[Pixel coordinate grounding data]

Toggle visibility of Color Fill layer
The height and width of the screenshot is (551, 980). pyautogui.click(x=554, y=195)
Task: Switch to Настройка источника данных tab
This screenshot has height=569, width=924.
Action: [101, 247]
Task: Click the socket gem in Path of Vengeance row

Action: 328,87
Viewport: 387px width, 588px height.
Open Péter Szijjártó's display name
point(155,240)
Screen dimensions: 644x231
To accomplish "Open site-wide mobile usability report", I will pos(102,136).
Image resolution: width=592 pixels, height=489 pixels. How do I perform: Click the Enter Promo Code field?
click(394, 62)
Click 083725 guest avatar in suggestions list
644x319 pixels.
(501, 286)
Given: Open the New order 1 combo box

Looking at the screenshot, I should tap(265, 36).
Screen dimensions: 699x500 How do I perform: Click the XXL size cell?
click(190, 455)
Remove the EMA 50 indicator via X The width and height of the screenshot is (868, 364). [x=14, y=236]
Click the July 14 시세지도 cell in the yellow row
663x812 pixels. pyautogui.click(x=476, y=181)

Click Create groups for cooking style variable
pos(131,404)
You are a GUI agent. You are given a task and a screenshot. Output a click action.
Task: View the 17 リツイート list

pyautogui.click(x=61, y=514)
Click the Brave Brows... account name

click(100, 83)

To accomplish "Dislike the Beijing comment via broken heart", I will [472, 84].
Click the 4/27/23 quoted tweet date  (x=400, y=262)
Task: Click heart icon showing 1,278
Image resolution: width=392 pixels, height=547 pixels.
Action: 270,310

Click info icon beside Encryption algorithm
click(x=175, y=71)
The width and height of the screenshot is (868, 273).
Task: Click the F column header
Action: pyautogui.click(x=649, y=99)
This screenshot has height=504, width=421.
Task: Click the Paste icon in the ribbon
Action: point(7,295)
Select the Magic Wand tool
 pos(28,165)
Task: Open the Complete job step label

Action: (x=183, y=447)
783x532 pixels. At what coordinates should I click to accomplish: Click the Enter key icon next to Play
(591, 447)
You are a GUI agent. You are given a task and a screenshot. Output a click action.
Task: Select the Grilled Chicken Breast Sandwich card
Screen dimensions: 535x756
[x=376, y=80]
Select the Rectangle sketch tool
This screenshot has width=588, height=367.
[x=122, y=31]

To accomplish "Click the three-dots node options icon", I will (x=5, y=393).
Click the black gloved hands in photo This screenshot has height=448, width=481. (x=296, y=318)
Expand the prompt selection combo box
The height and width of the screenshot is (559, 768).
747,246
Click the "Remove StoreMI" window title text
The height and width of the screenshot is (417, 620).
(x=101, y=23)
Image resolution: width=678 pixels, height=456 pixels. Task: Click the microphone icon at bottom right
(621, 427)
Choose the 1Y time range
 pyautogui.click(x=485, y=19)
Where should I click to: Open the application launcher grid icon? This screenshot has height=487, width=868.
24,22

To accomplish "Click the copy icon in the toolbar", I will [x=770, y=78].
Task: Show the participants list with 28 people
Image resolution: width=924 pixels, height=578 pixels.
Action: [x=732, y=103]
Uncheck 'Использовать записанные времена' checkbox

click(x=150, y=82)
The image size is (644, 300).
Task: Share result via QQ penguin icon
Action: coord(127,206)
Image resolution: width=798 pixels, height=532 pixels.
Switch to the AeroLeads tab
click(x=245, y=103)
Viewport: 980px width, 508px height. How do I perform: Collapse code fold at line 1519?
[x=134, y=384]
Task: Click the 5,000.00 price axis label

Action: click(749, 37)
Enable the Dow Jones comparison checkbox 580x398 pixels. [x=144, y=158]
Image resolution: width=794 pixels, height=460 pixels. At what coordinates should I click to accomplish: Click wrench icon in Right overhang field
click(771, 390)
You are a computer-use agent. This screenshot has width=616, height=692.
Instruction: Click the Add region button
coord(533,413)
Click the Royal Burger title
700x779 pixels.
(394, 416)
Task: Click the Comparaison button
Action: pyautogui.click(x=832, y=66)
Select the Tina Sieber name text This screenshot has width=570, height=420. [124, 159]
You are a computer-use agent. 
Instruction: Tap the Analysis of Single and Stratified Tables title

Task directions:
The records above should be repeated exactly. Print them all.

The completed task:
Toggle visibility of Color Fill layer
The height and width of the screenshot is (551, 980). pyautogui.click(x=554, y=195)
Task: Switch to Настройка источника данных tab
This screenshot has height=569, width=924.
Action: [101, 247]
Task: Click the socket gem in Path of Vengeance row

Action: 328,87
Viewport: 387px width, 588px height.
Open Péter Szijjártó's display name
point(155,240)
Screen dimensions: 644x231
To accomplish "Open site-wide mobile usability report", I will pos(102,136).
Image resolution: width=592 pixels, height=489 pixels. How do I perform: Click the Enter Promo Code field?
click(394, 62)
Click 083725 guest avatar in suggestions list
644x319 pixels.
(501, 286)
Given: Open the New order 1 combo box

Looking at the screenshot, I should tap(265, 36).
Screen dimensions: 699x500 How do I perform: Click the XXL size cell?
click(190, 455)
Remove the EMA 50 indicator via X The width and height of the screenshot is (868, 364). [x=14, y=236]
Click the July 14 시세지도 cell in the yellow row
663x812 pixels. pyautogui.click(x=476, y=181)

Click Create groups for cooking style variable
pos(131,404)
You are a GUI agent. You are given a task and a screenshot. Output a click action.
Task: View the 17 リツイート list

pyautogui.click(x=61, y=514)
Click the Brave Brows... account name

click(100, 83)

To accomplish "Dislike the Beijing comment via broken heart", I will [472, 84].
Click the 4/27/23 quoted tweet date  (x=400, y=262)
Task: Click heart icon showing 1,278
Image resolution: width=392 pixels, height=547 pixels.
Action: 270,310

Click info icon beside Encryption algorithm
click(x=175, y=71)
The width and height of the screenshot is (868, 273).
Task: Click the F column header
Action: pyautogui.click(x=649, y=99)
This screenshot has height=504, width=421.
Task: Click the Paste icon in the ribbon
Action: point(7,295)
Select the Magic Wand tool
 pos(28,165)
Task: Open the Complete job step label

Action: (x=183, y=447)
783x532 pixels. At what coordinates should I click to accomplish: Click the Enter key icon next to Play
(591, 447)
You are a GUI agent. You are given a task and a screenshot. Output a click action.
Task: Select the Grilled Chicken Breast Sandwich card
Screen dimensions: 535x756
[x=376, y=80]
Select the Rectangle sketch tool
This screenshot has width=588, height=367.
[x=122, y=31]

To accomplish "Click the three-dots node options icon", I will (x=5, y=393).
Click the black gloved hands in photo This screenshot has height=448, width=481. (x=296, y=318)
Expand the prompt selection combo box
The height and width of the screenshot is (559, 768).
747,246
Click the "Remove StoreMI" window title text
The height and width of the screenshot is (417, 620).
(x=101, y=23)
Image resolution: width=678 pixels, height=456 pixels. Task: Click the microphone icon at bottom right
(621, 427)
Choose the 1Y time range
 pyautogui.click(x=485, y=19)
Where should I click to: Open the application launcher grid icon? This screenshot has height=487, width=868.
24,22

To accomplish "Click the copy icon in the toolbar", I will [x=770, y=78].
Task: Show the participants list with 28 people
Image resolution: width=924 pixels, height=578 pixels.
Action: [x=732, y=103]
Uncheck 'Использовать записанные времена' checkbox

click(x=150, y=82)
The image size is (644, 300).
Task: Share result via QQ penguin icon
Action: coord(127,206)
Image resolution: width=798 pixels, height=532 pixels.
Switch to the AeroLeads tab
click(x=245, y=103)
Viewport: 980px width, 508px height. How do I perform: Collapse code fold at line 1519?
[x=134, y=384]
Task: Click the 5,000.00 price axis label

Action: click(749, 37)
Enable the Dow Jones comparison checkbox 580x398 pixels. [x=144, y=158]
Image resolution: width=794 pixels, height=460 pixels. At what coordinates should I click to accomplish: Click wrench icon in Right overhang field
click(771, 390)
You are a computer-use agent. This screenshot has width=616, height=692.
Instruction: Click the Add region button
coord(533,413)
Click the Royal Burger title
700x779 pixels.
(394, 416)
Task: Click the Comparaison button
Action: pyautogui.click(x=832, y=66)
Select the Tina Sieber name text This screenshot has width=570, height=420. [124, 159]
You are a computer-use agent. 
Instruction: Tap the Analysis of Single and Stratified Tables title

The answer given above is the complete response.